O próprio líquido de arrefecimento pode afetar significativamente a precisão do sensor, a vida útil, a vedação, a queda de pressão e a calibração. Os meios mais comuns incluem:

  • Água e fluidos de refrigeração à base de água-glicol: Estas misturas são amplamente utilizadas para a gestão térmica de líquidos, sendo que o glicol proporciona proteção contra o congelamento e altera o ponto de ebulição, a viscosidade e as características de transferência de calor. Os sensores devem ser compatíveis com a concentração especificada da mistura e com os aditivos.
  • Fluidos de arrefecimento dielétricos: Os líquidos eletricamente isolantes podem ser utilizados em sistemas de arrefecimento por contacto direto ou por imersão, ou em situações em que o isolamento elétrico e a tolerância a fugas sejam importantes. A sua viscosidade, densidade, propriedades térmicas e compatibilidade com os materiais podem diferir significativamente dos fluidos de arrefecimento à base de água.
  • Fluidos de transferência de calor à base de óleo e especializados: Os óleos e os fluidos térmicos de engenharia podem ser selecionados para intervalos de temperatura específicos ou requisitos de equipamento. A calibração dos sensores deve ter em conta a viscosidade e outras propriedades que possam influenciar o princípio de medição.

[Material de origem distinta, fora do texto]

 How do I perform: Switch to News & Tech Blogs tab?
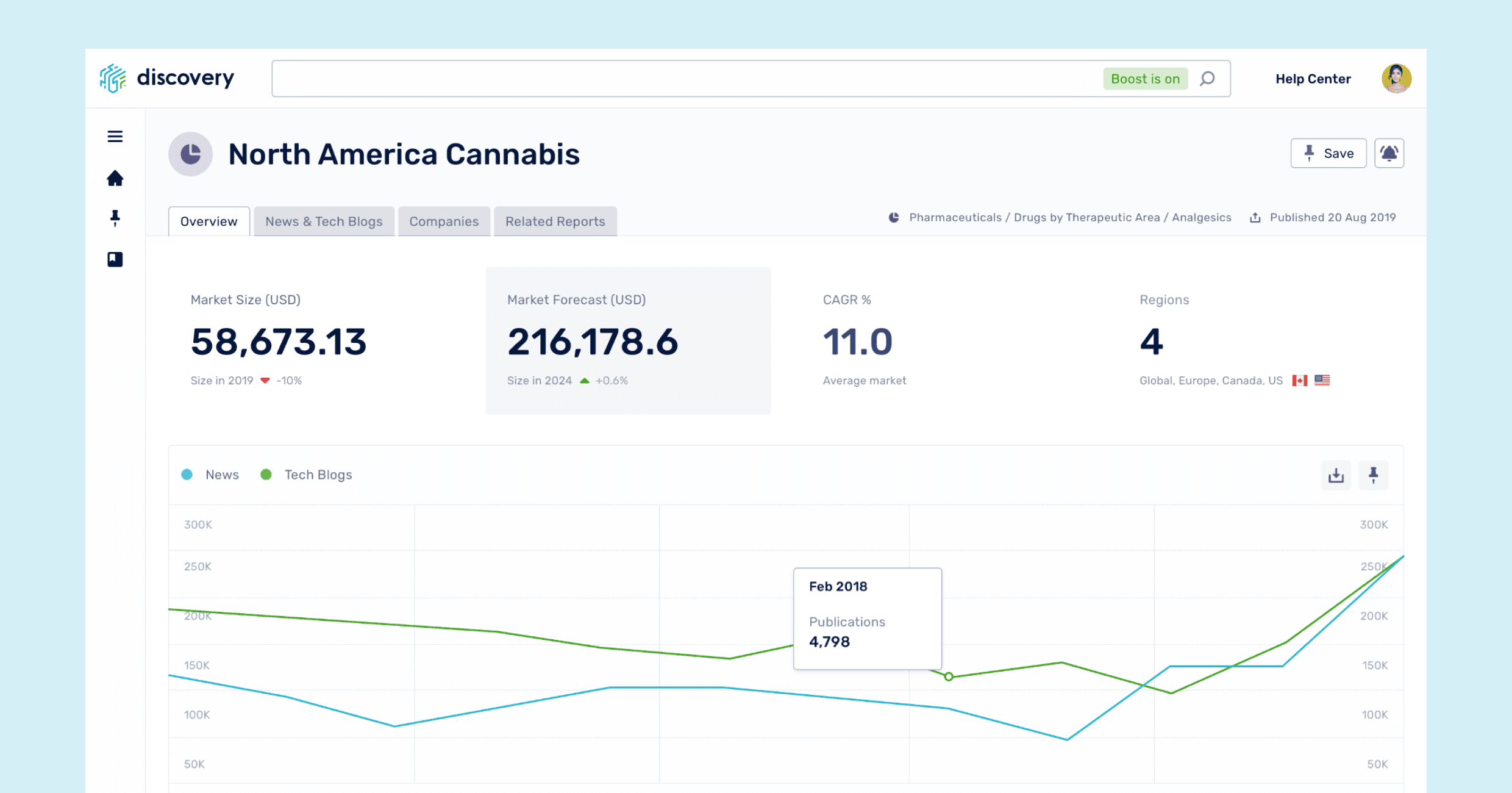click(324, 221)
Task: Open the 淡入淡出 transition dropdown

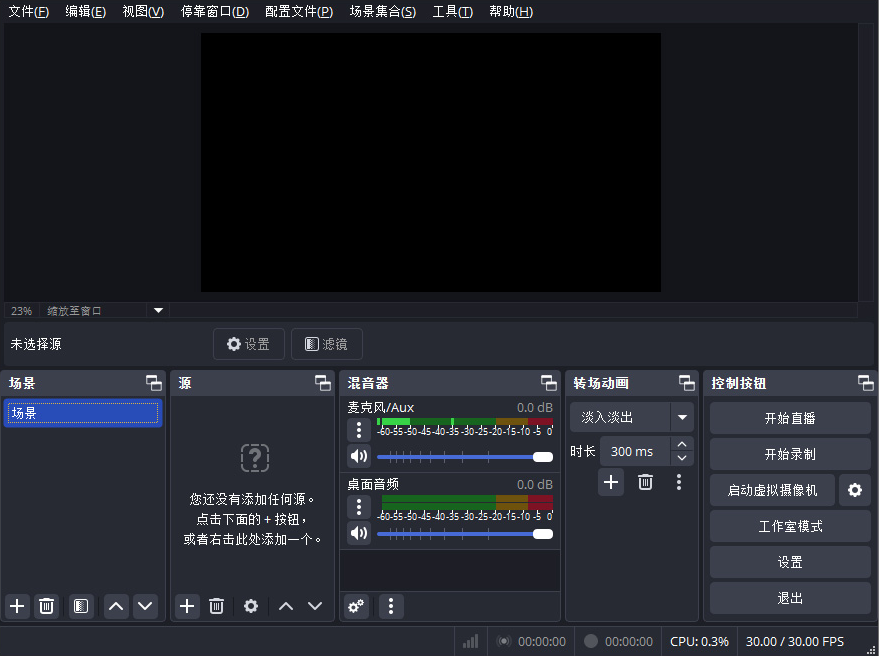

A seleção de materiais deve também ter em conta as vedações, as caixas dos sensores, as superfícies em contacto com o fluido, os inibidores de corrosão e possíveis alterações na composição química do fluido de arrefecimento ao longo da vida útil da plataforma.

Seleção de medidores de caudal de líquido de arrefecimento para plataformas não tripuladas

A escolha de um medidor de caudal de líquido de arrefecimento em linha envolve mais do que apenas a correspondência com o diâmetro nominal da tubagem. Os fatores de seleção importantes incluem:

  • Intervalo de caudal: Adeque o intervalo de medição útil do sensor ao caudal mínimo, nominal e máximo do líquido de arrefecimento esperado durante todos os modos de funcionamento. A precisão em baixos caudais pode ser especialmente importante para bombas de velocidade variável, enquanto os sistemas bidirecionais requerem sensores capazes de identificar o fluxo inverso, sempre que necessário.
  • Compatibilidade com o líquido de arrefecimento: Confirme se os materiais em contacto com o fluido, as juntas e a calibração são adequados para misturas de glicol, fluidos dielétricos, óleos, inibidores de corrosão e outros aditivos utilizados pelo circuito de arrefecimento.
  • SWaP-C: Avalie o tamanho, o peso, a potência e o custo (SWaP-C), juntamente com os requisitos de montagem e a tubagem associada. Um design compacto pode ser importante em UAVs e outras plataformas não tripuladas com restrições de espaço elevadas.
  • Qualificação ambiental: Adapte o sensor aos requisitos previstos em termos de temperatura, vibração, choque, campos eletromagnéticos, humidade, vedação, altitude, pressão do sistema e exposição marítima. Os níveis de qualificação devem refletir o ambiente real do veículo, em vez de condições operacionais industriais genéricas.
  • Requisitos de manutenção: Considere a estabilidade da calibração, a sensibilidade à contaminação, o desgaste das peças móveis, as necessidades de limpeza, a acessibilidade e os intervalos de manutenção previstos. As tecnologias de estado sólido podem reduzir algumas exigências de manutenção, mas continuam a requerer uma validação adequada para o líquido de arrefecimento previsto.

A precisão do sensor deve, em última análise, ser avaliada como parte integrante do sistema de arrefecimento completo. A geometria da tubagem, a queda de pressão, o arrastamento de ar, a pulsação da bomba, a variação de temperatura, a orientação da instalação, o ruído elétrico e o processamento do sinal podem todos influenciar a incerteza da medição e a qualidade da medição de caudal reportada.